近年来，寡核苷酸合成技术的发展为解决植物染色体研究的问题开创了一种新的方式(Cuadrado et al.，1998，2002)。Han等(2015)通过筛选已测序植物物种基因组中特异的寡核苷酸制成的寡核苷酸探针，可以便捷的完成对植物特异染色体区段或染色体的全长的涂染。因此，该方法对经测序的植物染色体研究有较大的潜力，并且已经在部分物种如草莓、马铃薯、番茄、茄子上都进行了许多成功的研究(Qu et al.，2017；Braz et al.，2017)。
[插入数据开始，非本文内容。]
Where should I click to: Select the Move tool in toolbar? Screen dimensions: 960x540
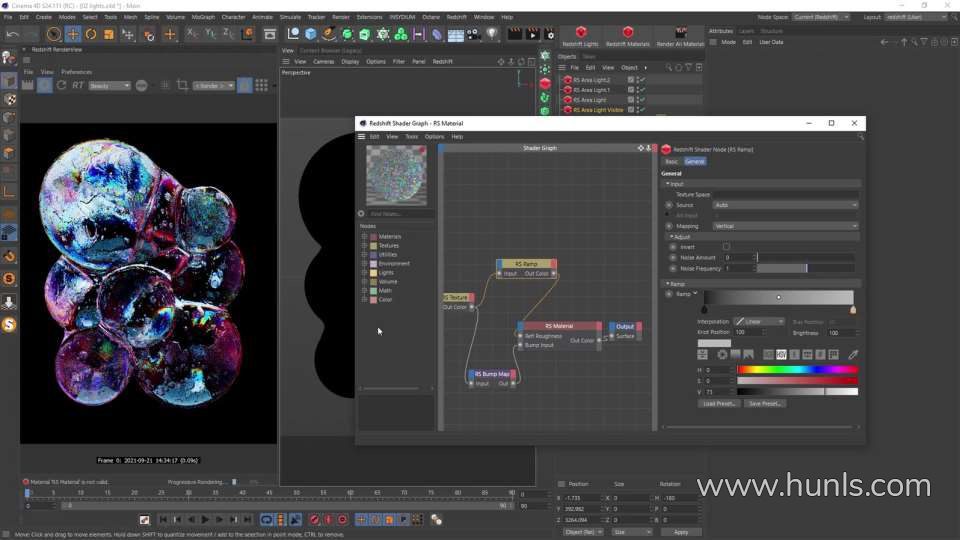[x=72, y=34]
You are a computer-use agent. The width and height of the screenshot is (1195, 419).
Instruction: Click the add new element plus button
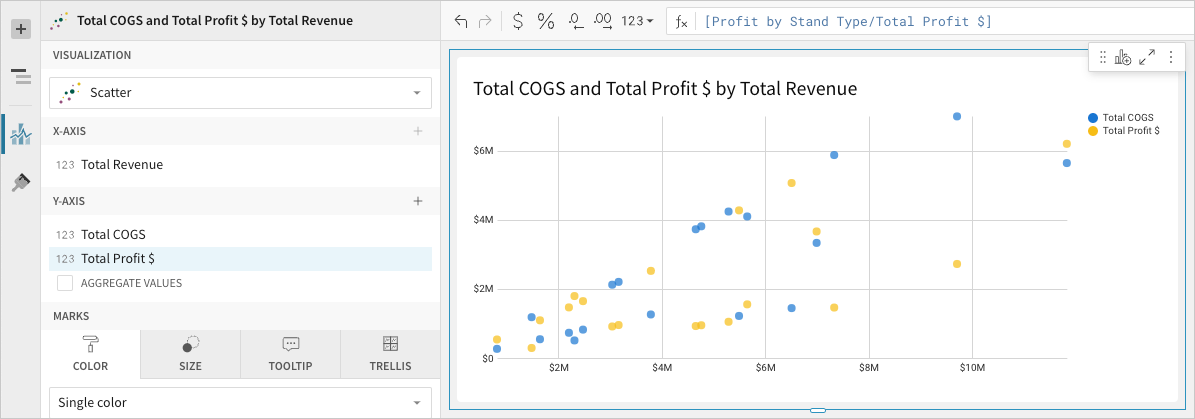click(21, 29)
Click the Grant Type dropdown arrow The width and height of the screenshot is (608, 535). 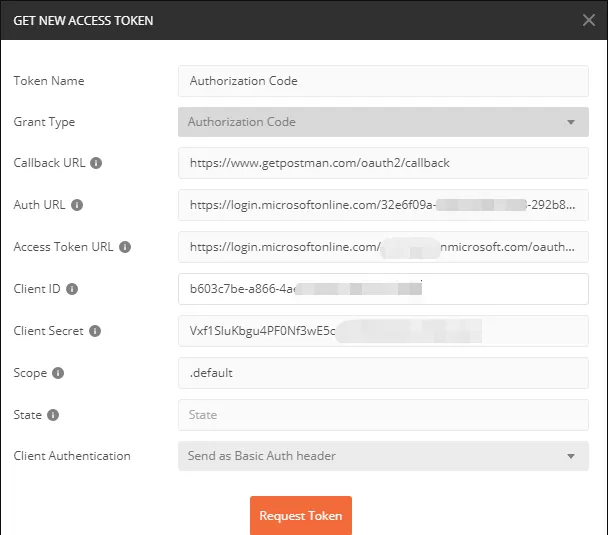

但是，由于对寡核苷酸探针的应用还处于起步阶段，现有的寡核苷酸探针合成方法复杂、劳动密集且耗时长，此外，合成寡核苷酸探针所需的试剂价格高昂，一次性投入较大，所以实际研究中使用较少。为此我们提出了一种基于多重PCR的分段寡核苷酸探针涂染的技术。该技术基于黄瓜的基因组序列信息，筛选合成了黄瓜染色体的寡核苷酸文库，在探针设计过程中使用双接头的方式将染色体文库进行分段，通过多重PCR的方法简便、快捷的合成大量实验所需的某一段、某几段或整条染色体的寡核苷酸探针，使得寡核苷酸探针的利用更加简便、灵活，通过合成双链的寡核苷酸探针还可以加强信号的强度。该技术有利于寡核苷酸探针在植物染色体研究中的推广应用。

三、发明内容

技术问题

本发明利用黄瓜基因组信息，筛选合适的寡核苷酸并进行双接头分段设计，选取对应的带有荧光基团标记的引物，通过多重PCR合成所筛选的寡核苷酸探针经纯化后即可用于植物染色体研究，是针对寡核苷酸探针合成技术繁琐、且合成文库固定无法灵活利用的问题，开发出的一种仅通过PCR即可灵活利用寡核苷酸探针的方法。

技术方案

本发明所基于多重PCR合成寡核苷酸探针的方法，其实施方案如下：

1)针对黄瓜4号染色体，以黄瓜‘9930’基因组为参考，通过Chorus软件筛选所需的寡核苷酸文库。